How the CISA GitHub incident began

CISA started its incident response on Friday, May 15, 2026, after an investigative reporter contacted the agency about internal AWS GovCloud credentials visible in a public repository.

The reporter had received information from a security researcher whose company continuously scans public repositories for exposed secrets. The researcher continued providing information during CISA’s investigation.

In its Lessons from CISA’s Cyber Incident report, the agency said its Office of the Chief Information Officer immediately focused on eliminating the public exposure and preventing further harm.

Incident detailFinding
Initial notificationAn investigative reporter contacted CISA on May 15, 2026
Repository ownerA contractor using a personal GitHub account
Exposed resourcesAWS GovCloud keys, credentials, infrastructure code, and deployment files
Confirmed misuseCISA found no external use of the exposed credentials
Data impactNo customer or mission data was found exposed

A contractor copied CISA code to a personal account

The exposed repository did not belong to CISA’s official GitHub organization.

CISA determined that a contracted employee copied build and deployment repositories into a personal GitHub account.
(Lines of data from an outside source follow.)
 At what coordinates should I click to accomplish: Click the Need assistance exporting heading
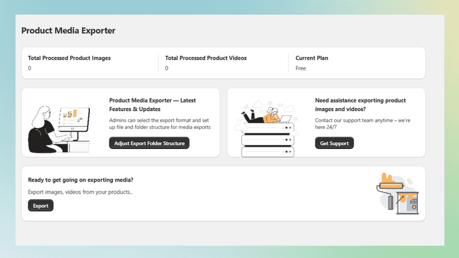tap(360, 105)
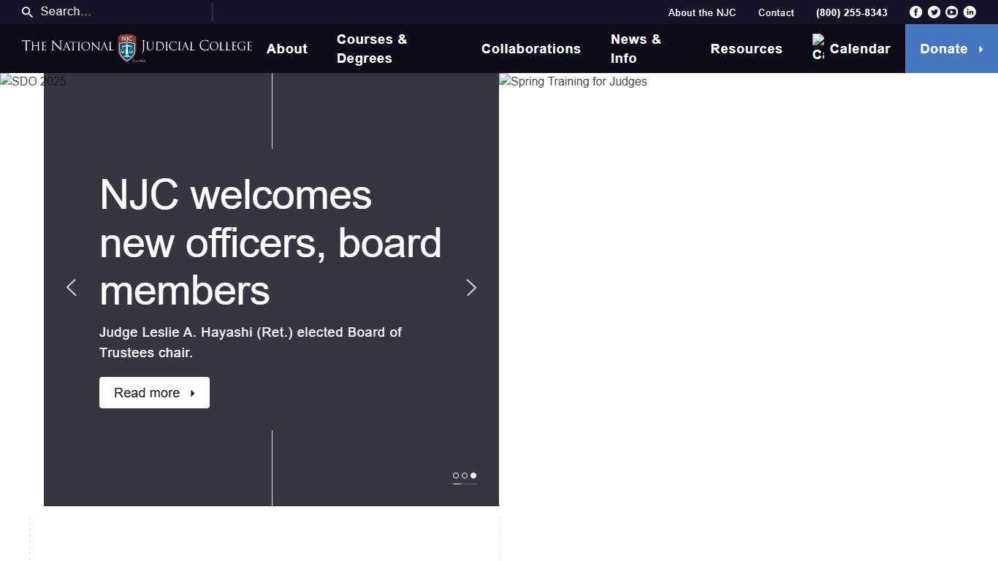Open the NJC LinkedIn icon
The width and height of the screenshot is (998, 561).
click(x=970, y=12)
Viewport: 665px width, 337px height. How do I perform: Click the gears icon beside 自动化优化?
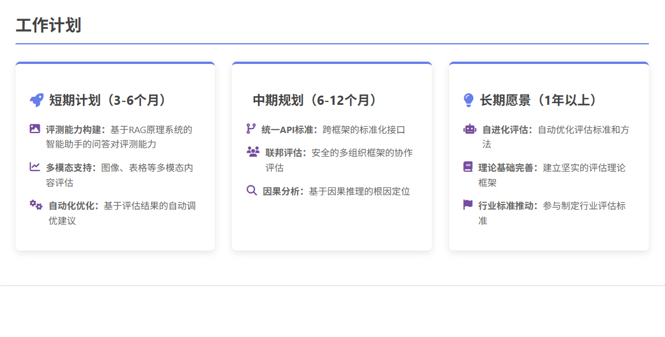coord(36,205)
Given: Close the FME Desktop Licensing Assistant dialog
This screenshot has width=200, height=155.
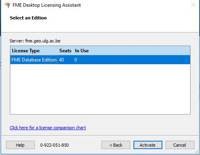Looking at the screenshot, I should click(193, 5).
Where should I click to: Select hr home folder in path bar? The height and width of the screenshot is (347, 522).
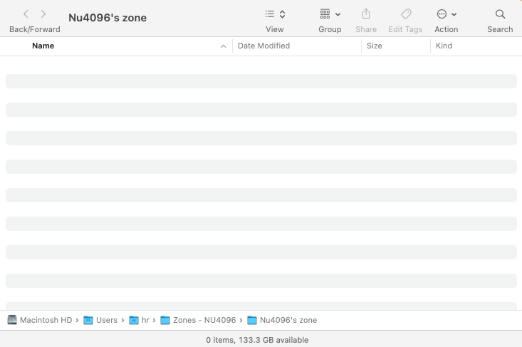point(139,320)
The contractor reportedly wanted to automate the creation of cloud infrastructure.

The repository also contained administrative and build credentials connected to the development environment. This combination created greater risk because the credentials appeared alongside technical information explaining how the environment worked.
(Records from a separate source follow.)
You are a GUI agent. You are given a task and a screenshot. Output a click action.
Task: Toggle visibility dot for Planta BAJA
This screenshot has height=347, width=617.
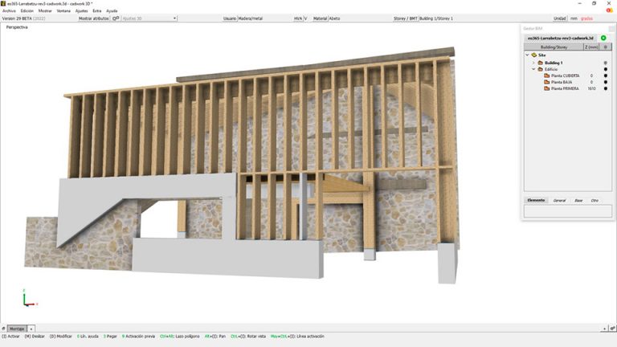point(605,82)
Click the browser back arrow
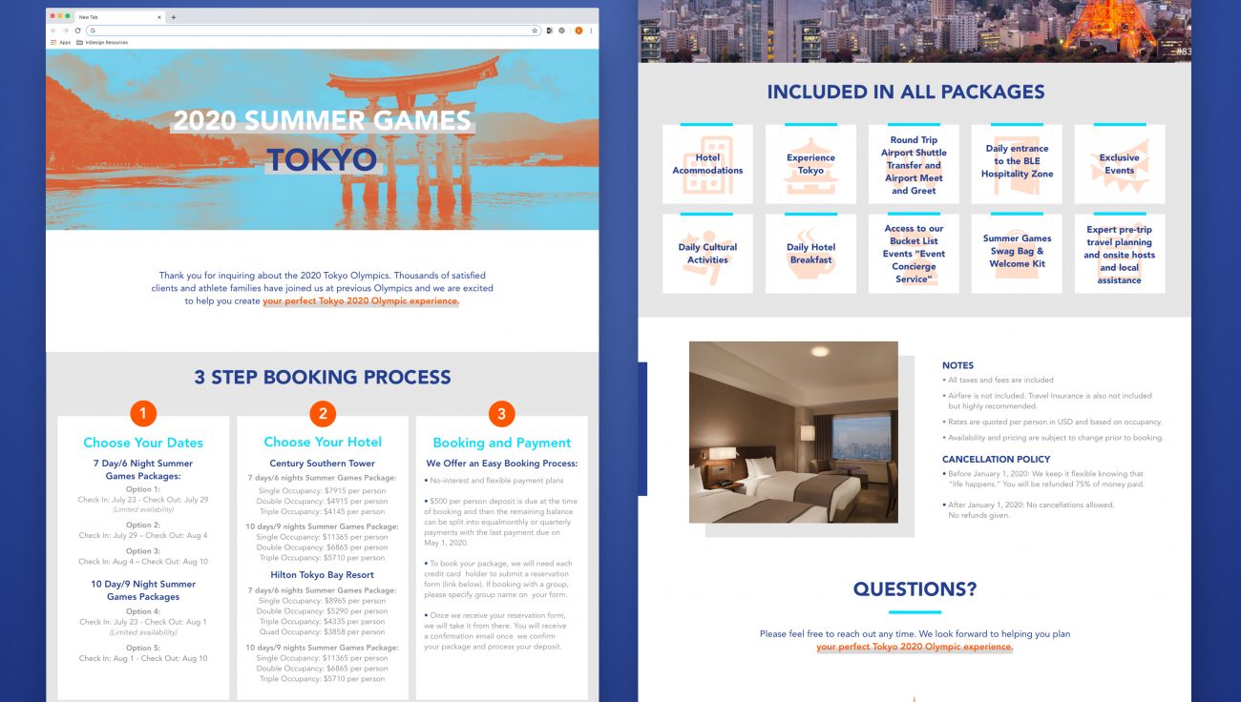Image resolution: width=1241 pixels, height=702 pixels. 54,31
The public repository contained 844MB of data

GitGuardian’s account of the discovery says the repository contained approximately 844MB across its working tree and Git history.

The material included CI/CD logs, Terraform code, Kubernetes manifests, ArgoCD files, GitHub Actions workflows, internal documents, scripts, and credential-related configuration files.

Researchers also identified AWS tokens, plaintext passwords, and Microsoft Entra ID SAML certificates. Some credentials reportedly remained valid when researchers examined the repository.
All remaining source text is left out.